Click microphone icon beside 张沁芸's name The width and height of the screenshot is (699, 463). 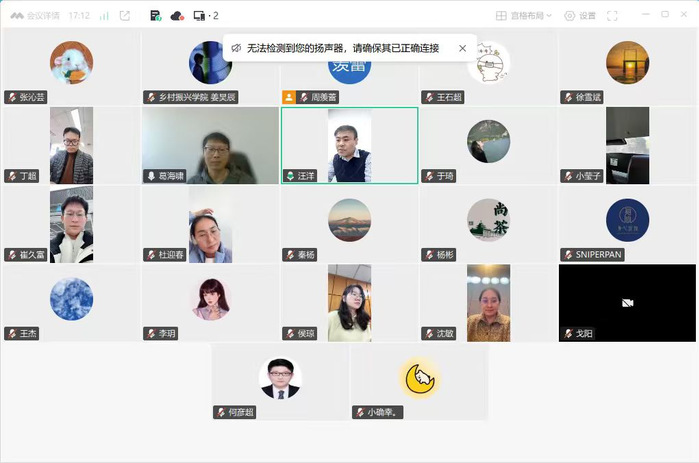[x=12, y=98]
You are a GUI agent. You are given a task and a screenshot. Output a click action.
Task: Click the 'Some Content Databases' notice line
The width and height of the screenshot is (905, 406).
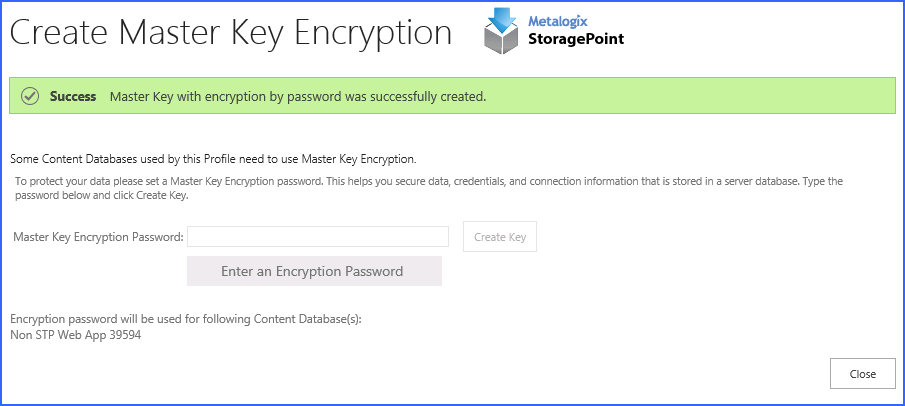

* * *

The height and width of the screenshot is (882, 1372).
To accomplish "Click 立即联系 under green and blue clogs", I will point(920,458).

### [Task statement]
From the line that has "You are a GUI" through the line that has "The width and height of the screenshot is (905, 406).", copy every line exactly as it appears above, and leave out all others.

### [Written reply]
You are a GUI agent. You are given a task and a screenshot. Output a click action.
Task: Click the 'Some Content Databases' notice line
The width and height of the screenshot is (905, 406).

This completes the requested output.